Tetapi tampaknya bapak tahu mengenai dugaan kasus yang sedang dialami Tommy.
Bapak mengatakan “pergi keluar negeri kok
tidak pulang-pulang.”
Tidak
hanya itu, anak-anak Soeharto juga mencoba untuk membatasi informasi yang
berkembang di masyarakat. Hal itu dilakukan dengan cara tidak memberikan surat
kabar ke Soeharto, siaran televisi khusunya saluran lokal kami batasi. Akan
tetapi, Tutut beranggapan, bapaknya bukanlah anak kecil. Jadi meskipun
dibatasi, ketika bapak sedang menonton sendirian, ia biasanya menganti-ganti chanel
televisi. Bahkan, Soeharto pernah memanggil tukang service untuk membetulkan televisinya karena saluran-saluran
televisi dalam negeri tidak dapat dibuka, hanya saluran luar negeri yang dapat
dibuka.
Tidak
hanya itu, ada sebuah kabar yang berhembus bahwa keluaraga Cendana sempat
menemui Presiden Megawati Soekarnoputri untuk meminta pandangannya
menyelesaikan persoalan yang dihadapi keluarga Cendana. Pertemuan itu terjadi
pada saat Titiek Soeharto menyampaikan upacara selamat dari Pak Harto kepada
Megawati atas pengangkatannya sebagai
Presiden. Dalam pertemuan itu, Megawati menyarankan agar Tommy menjalani saja
keputusan pengadilan.
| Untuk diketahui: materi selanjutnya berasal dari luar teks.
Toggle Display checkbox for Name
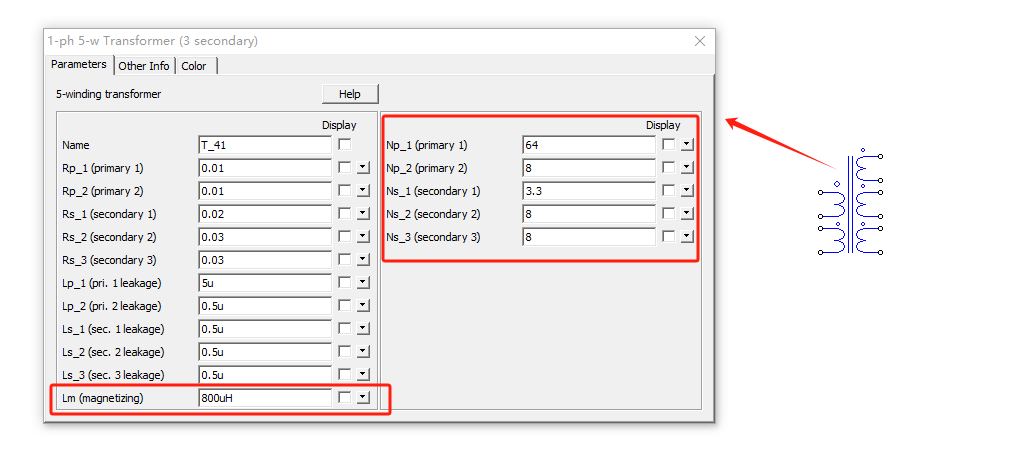The height and width of the screenshot is (454, 1024). click(x=344, y=145)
Sebab itu merupakan keputusan yang sudah mempunyai
kekuatan hukum yang tetap.
Nada
yang sedikit berbeda
disampaikan oleh Tutut
Soeharto, ia mengatakan bahwa tidak mau merepotkan Presiden Megawati dengan soal-soal
seperti itu. “Kasian
mbak Mega, baru menjabat sudah dikait-kaitkan dengan Orde Baru.” katanya. Dengan penuh
keyakinan, Tutut menganggap Tommy tidak terlibat dalam dugaan kasus pembunuhan
hakim agung dan kasus teror yang terjadi di Jakarta. Ia menegaskan bahwa,
Soeharto selalu mengajarkan anak-anaknya beragama dan tidak mengajarkan
anak-anaknya untuk pikiran cepat/negative.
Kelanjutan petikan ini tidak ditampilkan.